→ Your goal
Return every line of the records, exact and in full, until you have returned the line with "Viewport: 731px width, 367px height.", and include none of the pictures.

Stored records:
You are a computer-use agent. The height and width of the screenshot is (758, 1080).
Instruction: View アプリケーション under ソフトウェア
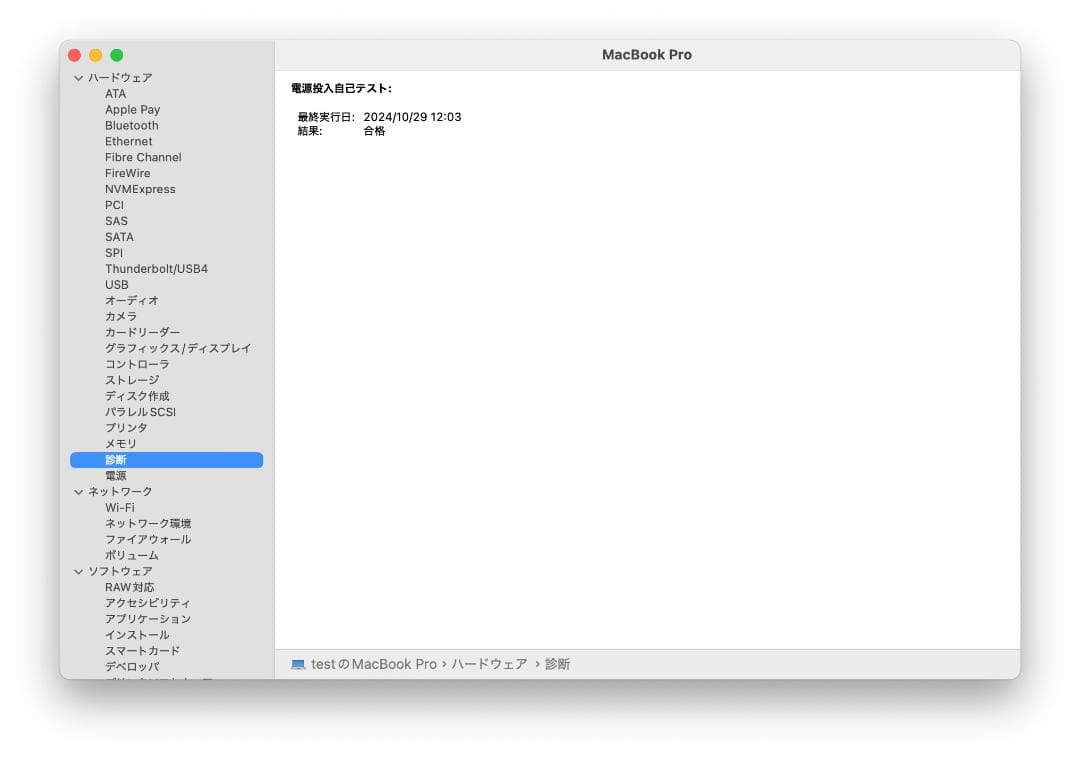click(x=146, y=619)
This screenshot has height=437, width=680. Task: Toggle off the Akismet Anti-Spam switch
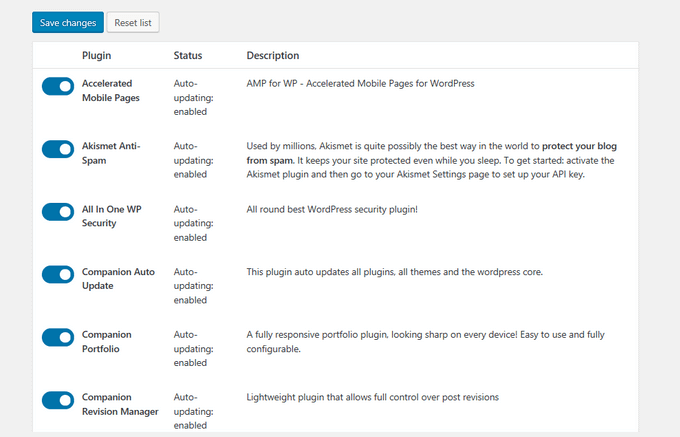pyautogui.click(x=58, y=149)
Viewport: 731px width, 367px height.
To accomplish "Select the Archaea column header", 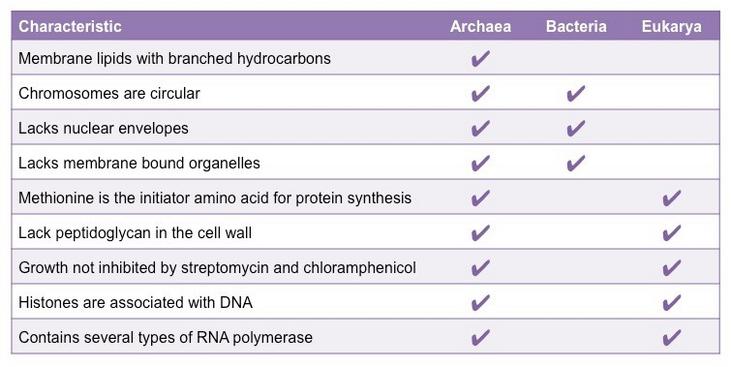I will (x=480, y=26).
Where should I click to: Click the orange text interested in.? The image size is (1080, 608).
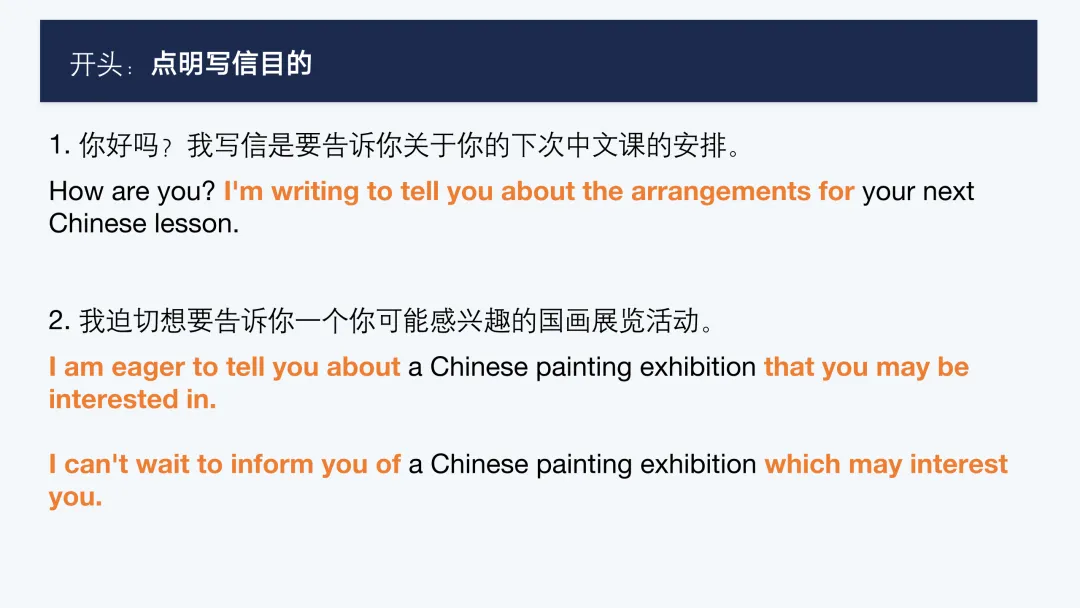click(x=132, y=399)
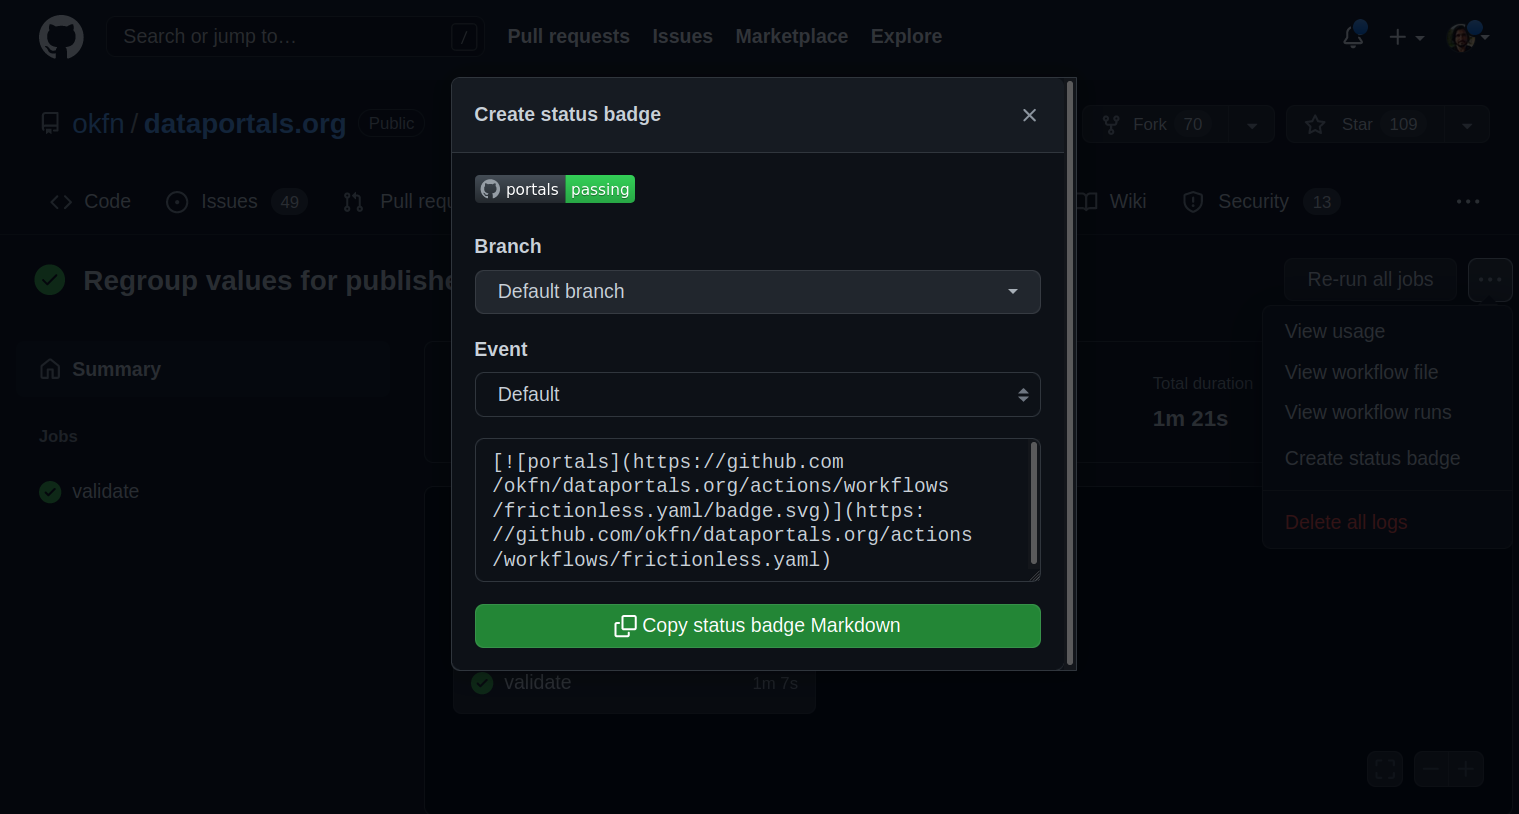Select the Security shield icon
Viewport: 1519px width, 814px height.
tap(1192, 201)
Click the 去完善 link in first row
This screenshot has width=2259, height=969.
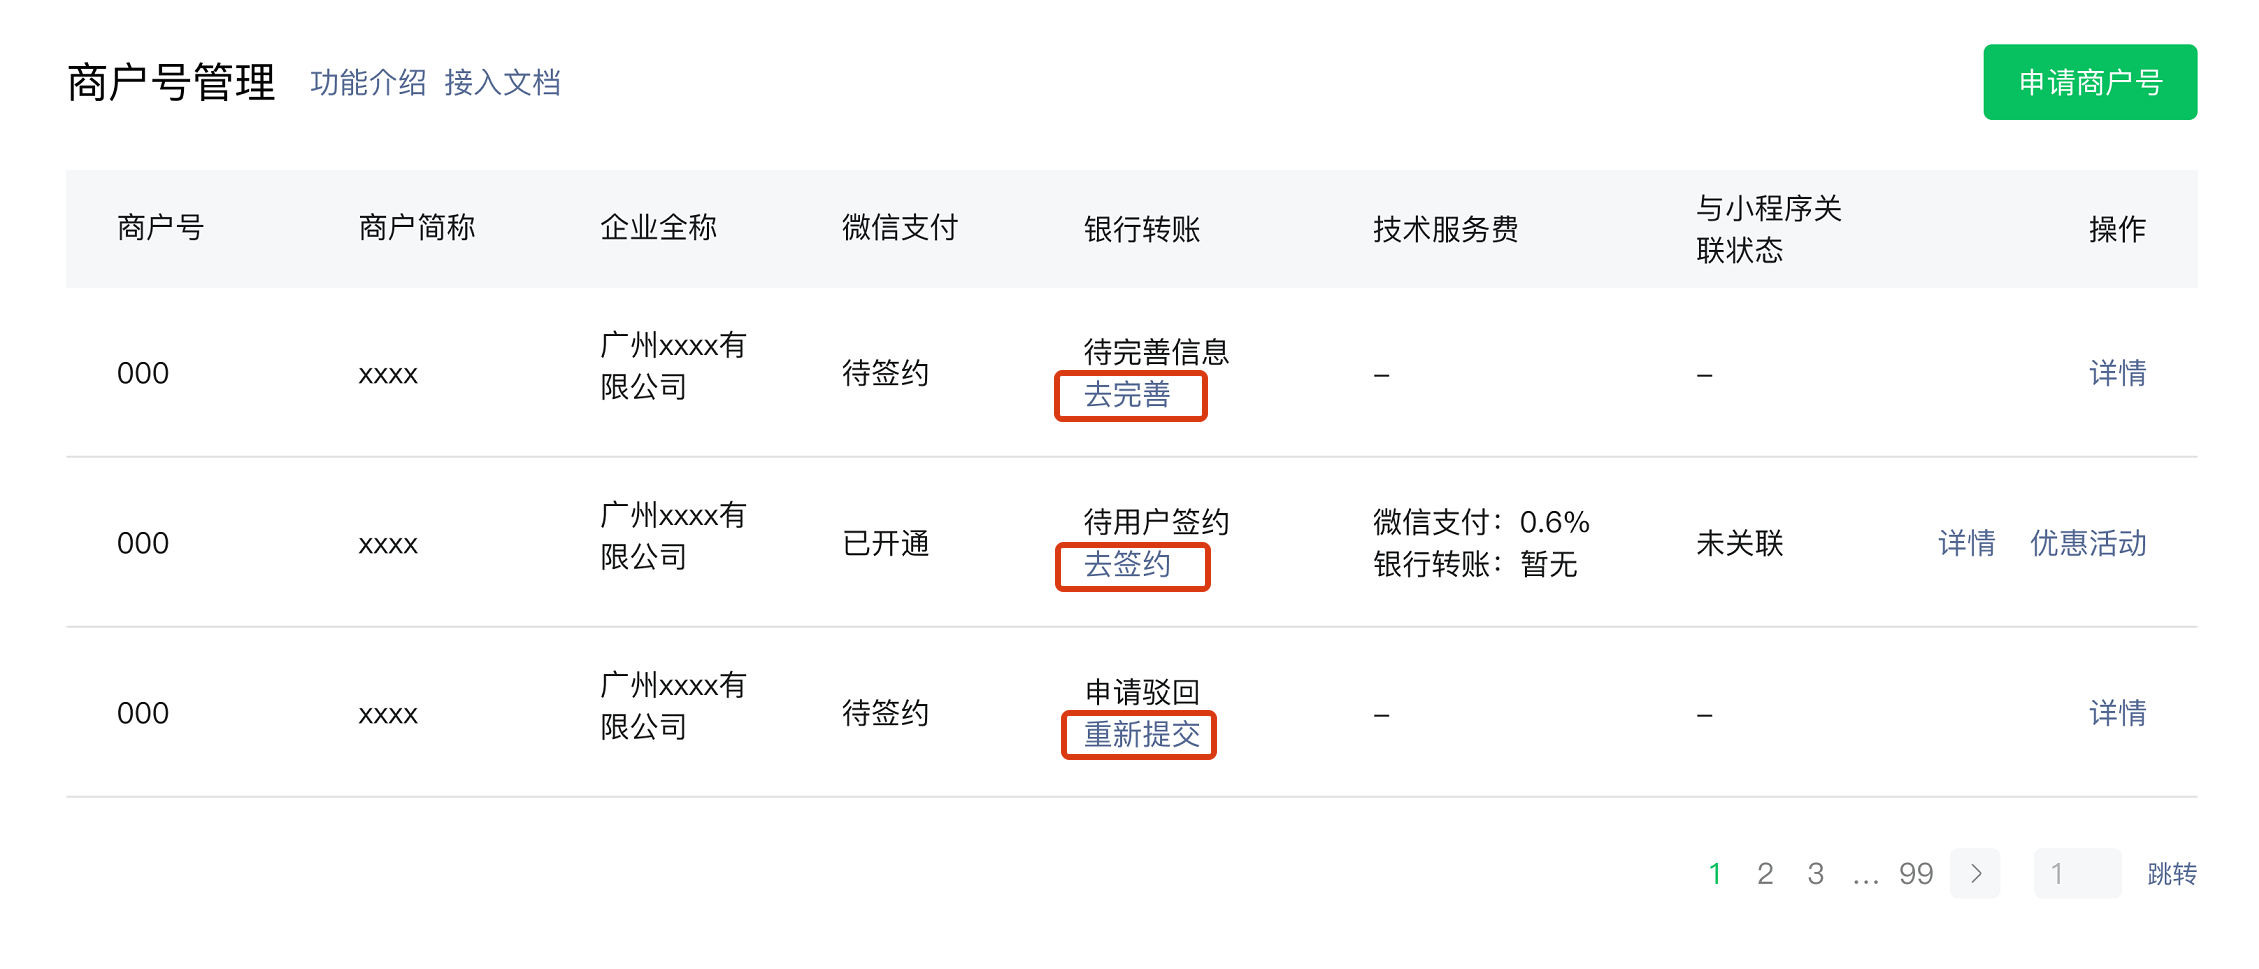tap(1127, 395)
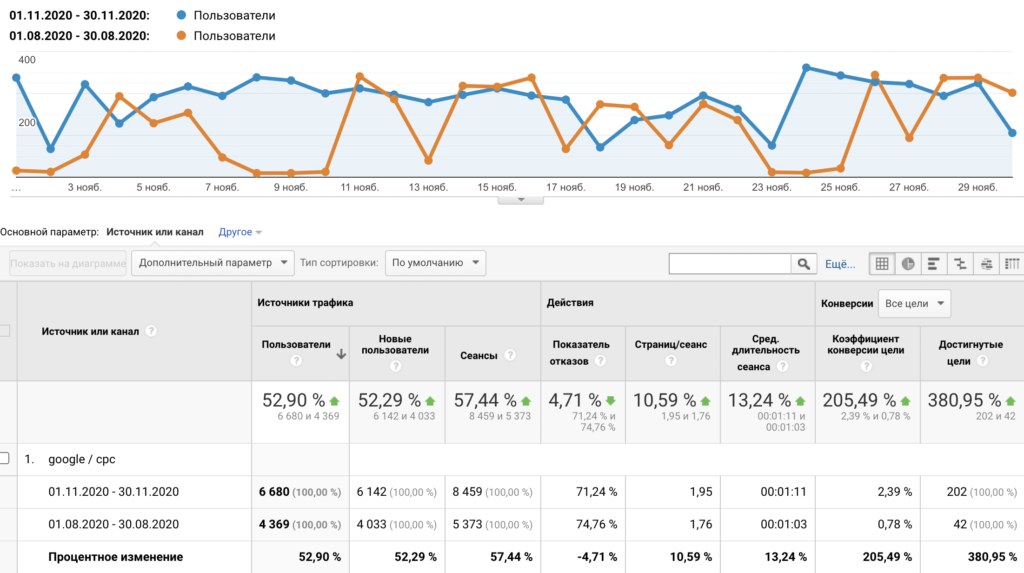Select the comparison view icon
Image resolution: width=1024 pixels, height=573 pixels.
click(x=960, y=264)
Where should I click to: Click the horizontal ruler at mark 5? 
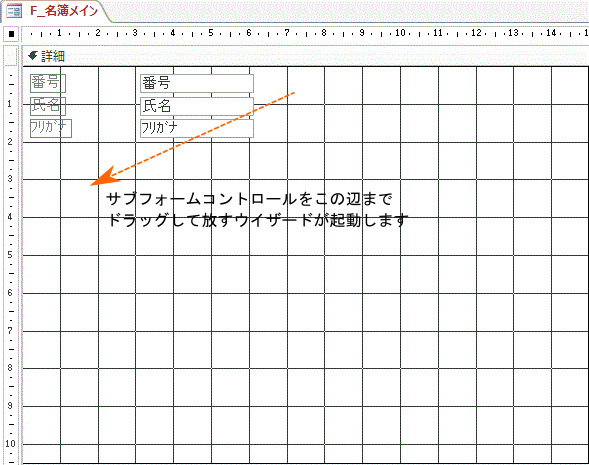pyautogui.click(x=211, y=33)
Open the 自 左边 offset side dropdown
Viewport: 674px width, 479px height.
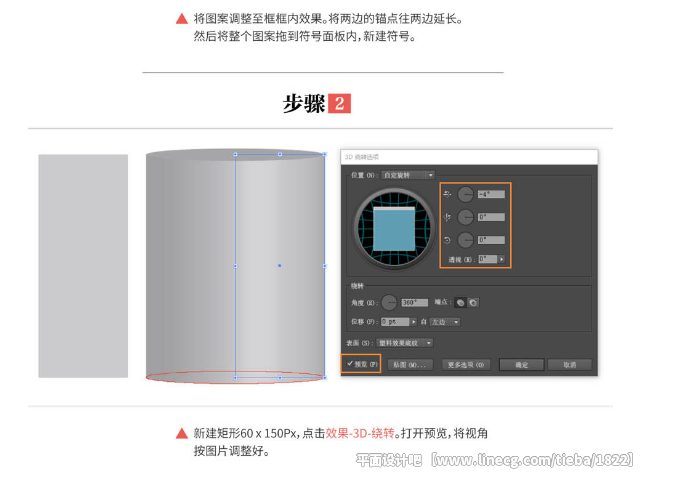tap(444, 322)
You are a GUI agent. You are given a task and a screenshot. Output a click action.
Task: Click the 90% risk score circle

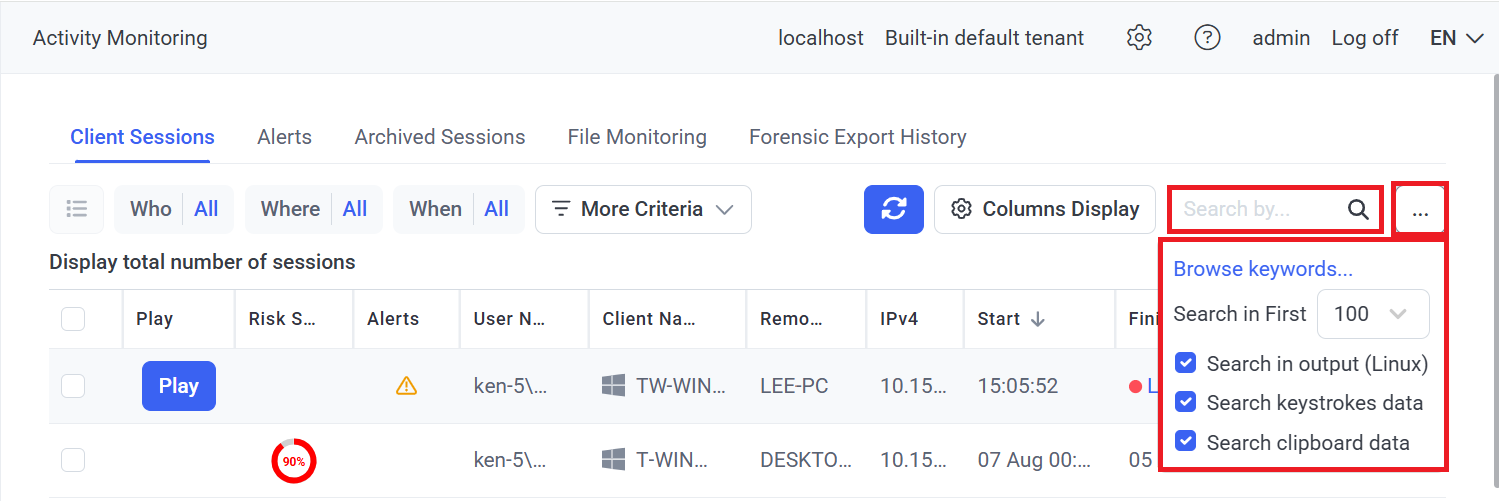click(x=293, y=461)
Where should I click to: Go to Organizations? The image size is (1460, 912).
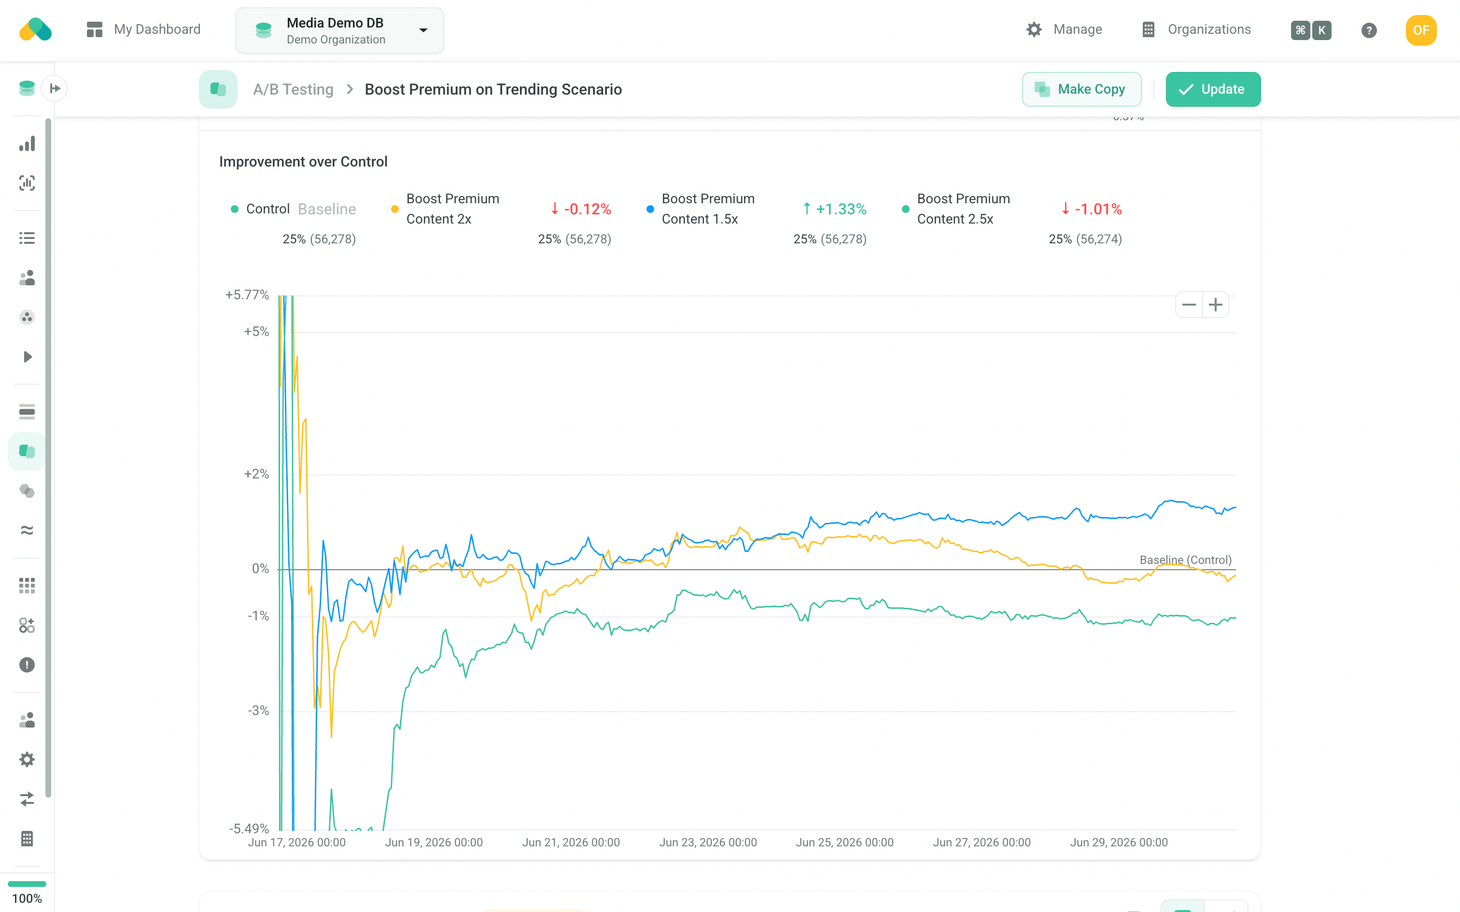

→ Your solution
You are a computer-use agent. The height and width of the screenshot is (758, 1080).
Instruction: View アプリケーション under ソフトウェア
click(x=146, y=619)
This screenshot has height=437, width=680. Task: Toggle off the Akismet Anti-Spam switch
pyautogui.click(x=58, y=149)
Viewport: 731px width, 367px height.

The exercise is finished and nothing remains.